Monday, May 04, 2009

Chrysler ... and next?

What worries me about the Chrysler deal is not so much that the Obama administration is slicing up the rancid cake into pieces and handing it out ... that much was necessary, but more the fact that the government is messing around with contractual obligations. That is, when you are a secured debt holder, you are first in line for whatever gets generated by asset liquidation in the event of a bankruptcy. Sure, there are some fine legal distinctions as to who is first in line based on priority etc., but that is the rule.

BUT the Obama administration wants to spread the wealth a bit more .... Does this sound familiar? Various bond holders of Chrysler initially wanted something like 70 cents on the dollar for their junk. Obama offered them 29 cents. Then the bond holders (Goldman, JP Morgan Chase, Citigroup, Morgan Stanley et. al. who hold approximately 70% of the debt) went to 50 cents. No dice: Obama -- maybe Rahm E -- felt that this was not enough. So with enough juice to squeeze the testicles of the bonus pools in the affected institutions, all the TARP recipients caved and the government got their way -- a vastly lower payout than would otherwise be contractually required. Non TARP players were not so easy to coerce, but given pressure, they too caved. Except for Parella Weinberg, a boutique investment bank and their Xerion Fund. They held out until Thursday afternoon, well past the Wednesday deadline, then they too gave in to the pressure from Washington. It begs the question: what threats, dirty laundry and skeletons were dug up to induce independent and non-indebted institutions to just waive their contractual rights to recover their investments, albeit at reduced recoveries?

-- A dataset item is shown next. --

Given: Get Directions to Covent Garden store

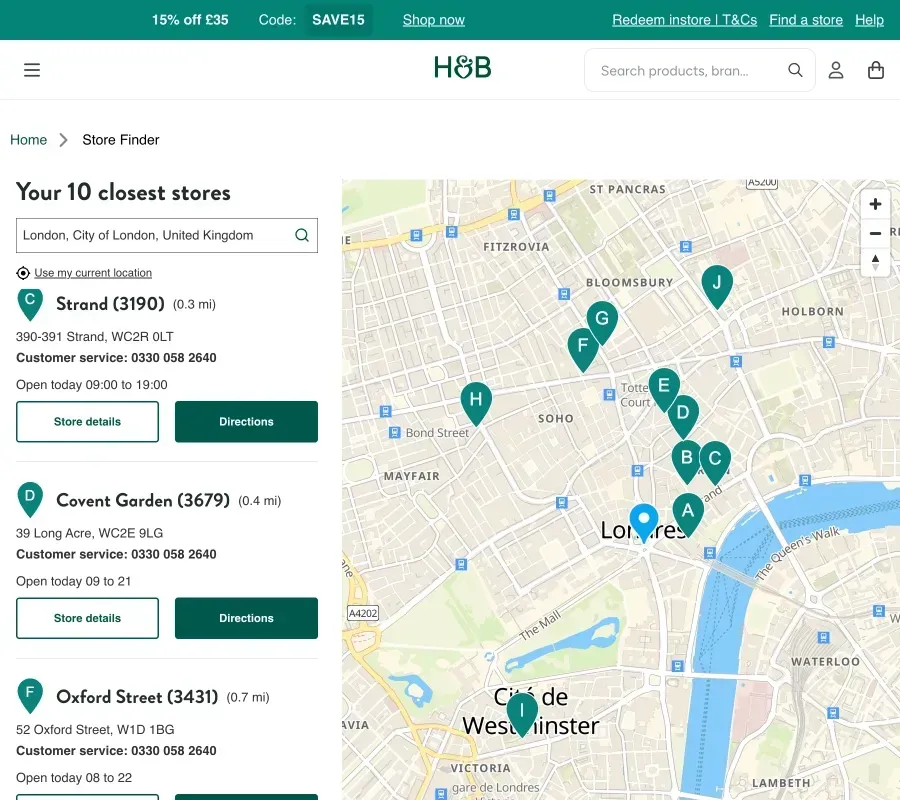Looking at the screenshot, I should point(246,618).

Two things bug me about this: (1) the interference with contractual rights: if you are a first lien debt holder, then you should stand first in line, TARP or no TARP -- it is not up to the government to decide that the wealth should be spread further, and to do so is to enter the sphere of a "managed economy" -- that is socialism writ large; and (2) the blatant threat (as reported by a White & Case lawyer, Lauria, who is part of this mess) by the White House to use their press corps to destroy the reputation of Parella Weinberg. That threat is not all that different from the use of the courts by the Russians to disenfranchise anyone that stands in the way of official planning. In both cases, you are effectively ruined.

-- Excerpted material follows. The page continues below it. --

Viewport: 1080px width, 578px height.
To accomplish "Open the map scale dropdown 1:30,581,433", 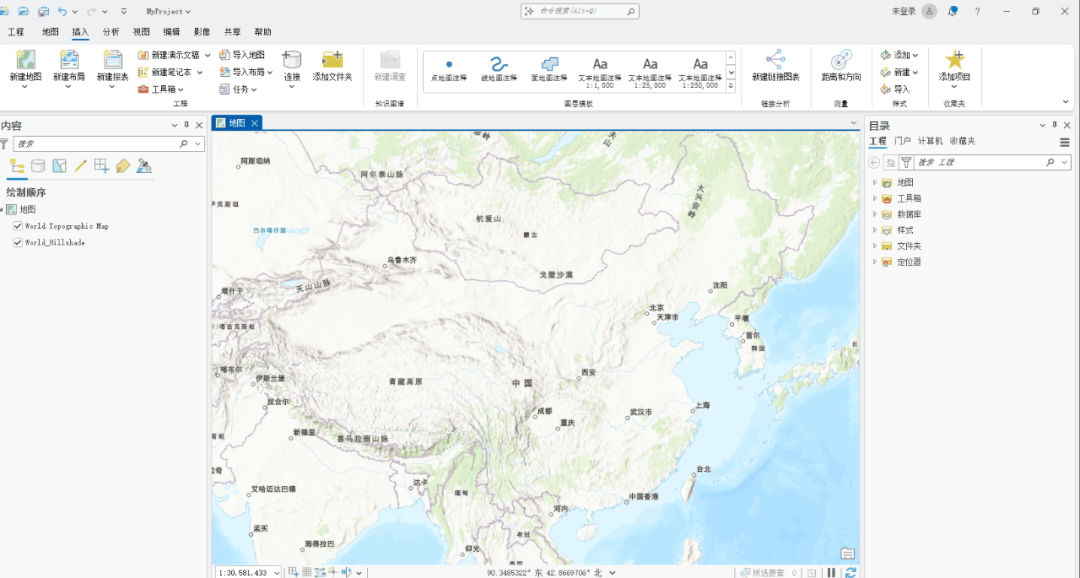I will 278,572.
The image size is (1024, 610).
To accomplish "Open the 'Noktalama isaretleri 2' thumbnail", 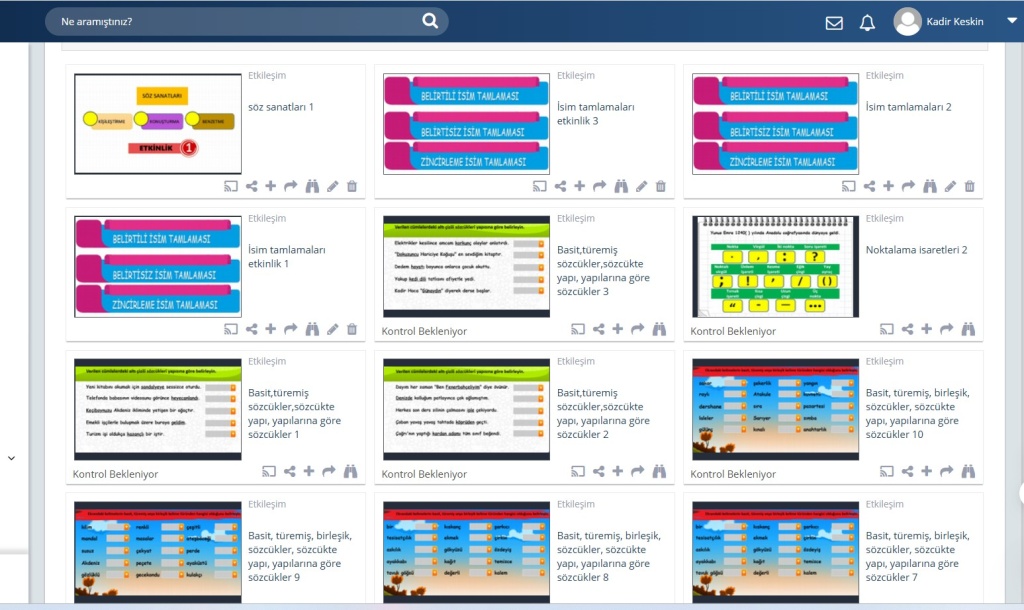I will (x=776, y=267).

If true, it is also an example of the extraordinary hubris of the Obama government: imagine the uproar if a Republican / conservative government had done this? This is an official Obama statement of "what's yours is yours ... until we want it, in which case it is no longer yours, but mine." Holy crap!!

Obama complained in a press conference that certain participants weren't playing ball: "While many stakeholders made sacrifices and worked constructively, I have to tell you some did not," the president said. "In particular, a group of investment firms and hedge funds decided to hold out for the prospect of an unjustified taxpayer-funded bailout. They were hoping that everybody else would make sacrifices, and they would have to make none." Hmmm. Nice political rhetoric about fairness, making us taxpayers out to be those that would be hurt, but the facts belie the show: Parella/Lauria's clients are pensions plans, college endowments, credit unions and others willing to accept low yields for the sake of security of the investment. The beneficiaries are, therefore ... taxpayers. So it becomes the distinction of Obama dictating which taxpayers will receive and which will pay, completely outside the process of law.

Importantly, Obama's behavior constitutes a "taking" without due process and is as a consequence unconstitutional. Yet another example where the rule of law in our country can be abused by the Left because it suits their purposes. I don't mind the government arranging the bankruptcy, but we NEED to make a distinction about its ability to act in equity as opposed to law. Equity-based decisions are a very slippery slope, and I don't like it.